O Problema
Todos os povos idealizam as formas segundo
as quais os bens serão produzidos, distribuídos e consumidos. Se esta
actividade está ou não dividida em estruturas e instâncias, e qual delas assume
precedência por sobre as restantes, é um problema do investigador, cuja técnica
de conhecimento contém os limites do seu saber. Pode-se dizer que, para as
pessoas que trabalham, o conhecimento daquilo que fazem, como, quando, quanto e
com quem passa por avaliações e decisões que dependem também do seu próprio
entendimento do mundo. Assim sendo, penso que existe apenas uma forma de
abordar este processo, definindo os conceitos que usamos para escutá-lo: se é
certo que todos os povos produzem, não é menos certo que todos sabem como o
fazer. É neste conjunto que temos de introduzir a dimensão temporal para
entender como se combinam as ideias e as actividades. Ao longo do tempo, o
conceito de economia tem variado desde o conjunto doméstico que trabalha,
dividindo as actividades segundo as formas de classificar pessoas dos gregos clássicos,
até à teoria independente que se pronuncia sobre as qualidades das coisas,
teorizando e estudando a sua acumulação, cujo controlo passa a classificar as
pessoas.
Ao longo dos séculos, as formas de
combinar coisas, pessoas, ideias e tecnologias têm sido definidas pela
participação de uma vontade divina arbitrária na criação da sociedade,
incarnada aos seus ministros e em preceitos.

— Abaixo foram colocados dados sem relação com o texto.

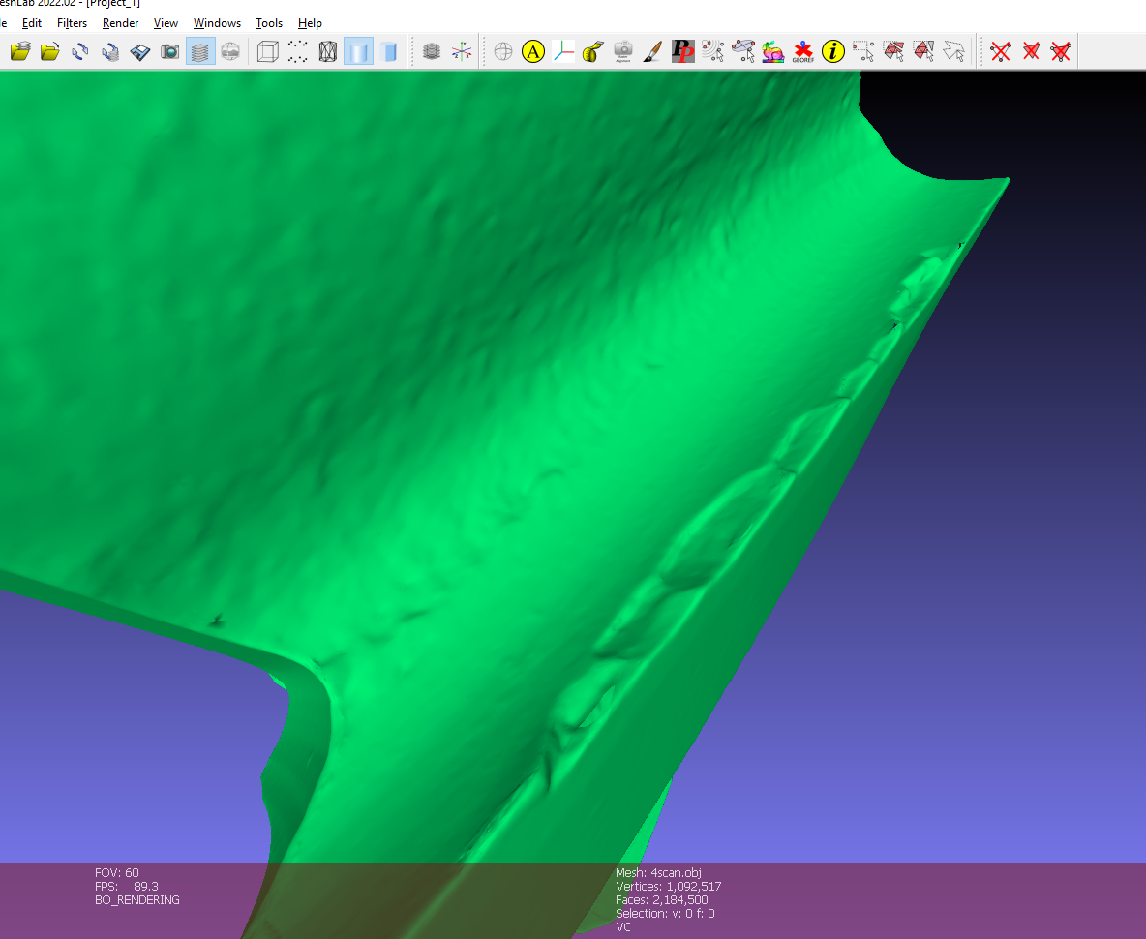
Task: Toggle bounding box display
Action: 268,51
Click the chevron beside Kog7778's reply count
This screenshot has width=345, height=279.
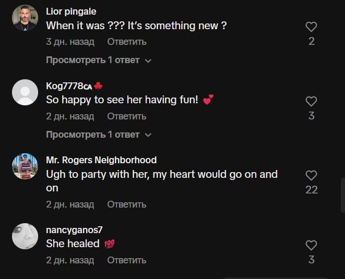point(148,135)
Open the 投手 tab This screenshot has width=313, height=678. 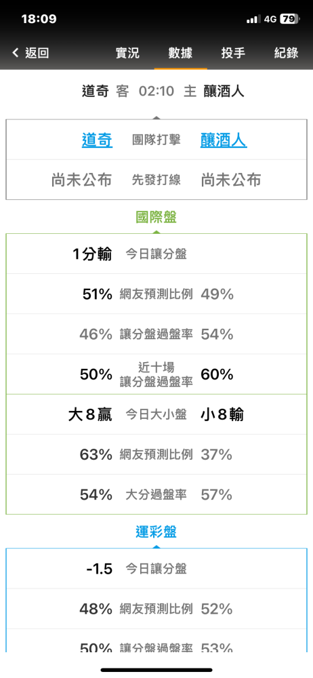[234, 53]
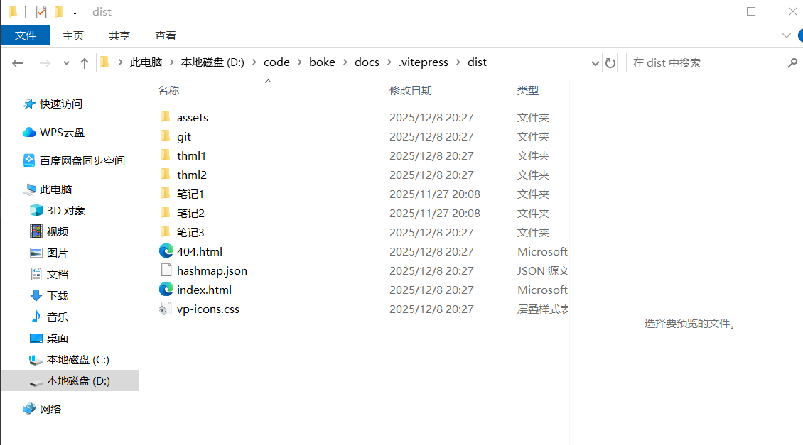Select 本地磁盘 (C:) in navigation tree

click(77, 359)
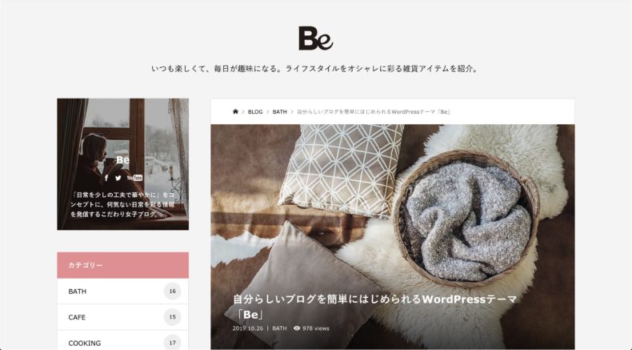Open the Facebook icon in profile card
Viewport: 632px width, 350px height.
106,178
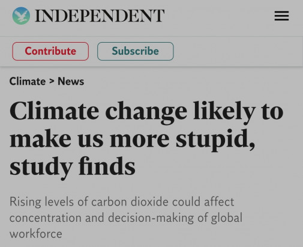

Pode dizer-se, que a vontade divina, sendo
criação do homem, já que só tem existência na medida em que é usada no cálculo
reprodutivo, incarnando-se nele, ou melhor, materializando-se nele, é o
conceito à volta do qual os povos constroem a explicação de si próprios e
aferem as relações entre os membros individuais. Esta é a forma chamada
religiosa de entender as relações sociais, definindo o trabalho de forma
directa e precisa, que se pronuncia sobre as modalidades de pagamento de preços
e salários. Não se pode dizer que a economia tenha permanecido dentro da
religião, porque a religião é outra forma de pensar o valor das coisas; é,
contudo, a forma que serve de base imediata à criação da economia como modo de
teorizar que calcula pela utilidade marginal que os homens podem criar quando
têm bens acumulados com vista ao lucro. A divisão taxativa entre ambas as
formas de teorizar-se deve-se, por um lado, à divisão entre ciência e teologia
com que os intelectuais entendem o mundo, enquanto que, por outro, se deve à
ignorância que a cultura letrada, enquanto forma dominante de pensar a partir
da causalidade, atribui aos que não sabem economia. Estes, usam o saber
subordinado da religião.
A religião
Existem mil e uma formas de definir este
conceito, e outras tantas formas haverá também de entendê-lo e pronunciar-se
acerca dele. Entendo por religião o conjunto de abstracções em ideias, rituais
e entidades espirituais que os homens elaboram a partir da sua experiência
histórica: a teorização do acontecer histórico.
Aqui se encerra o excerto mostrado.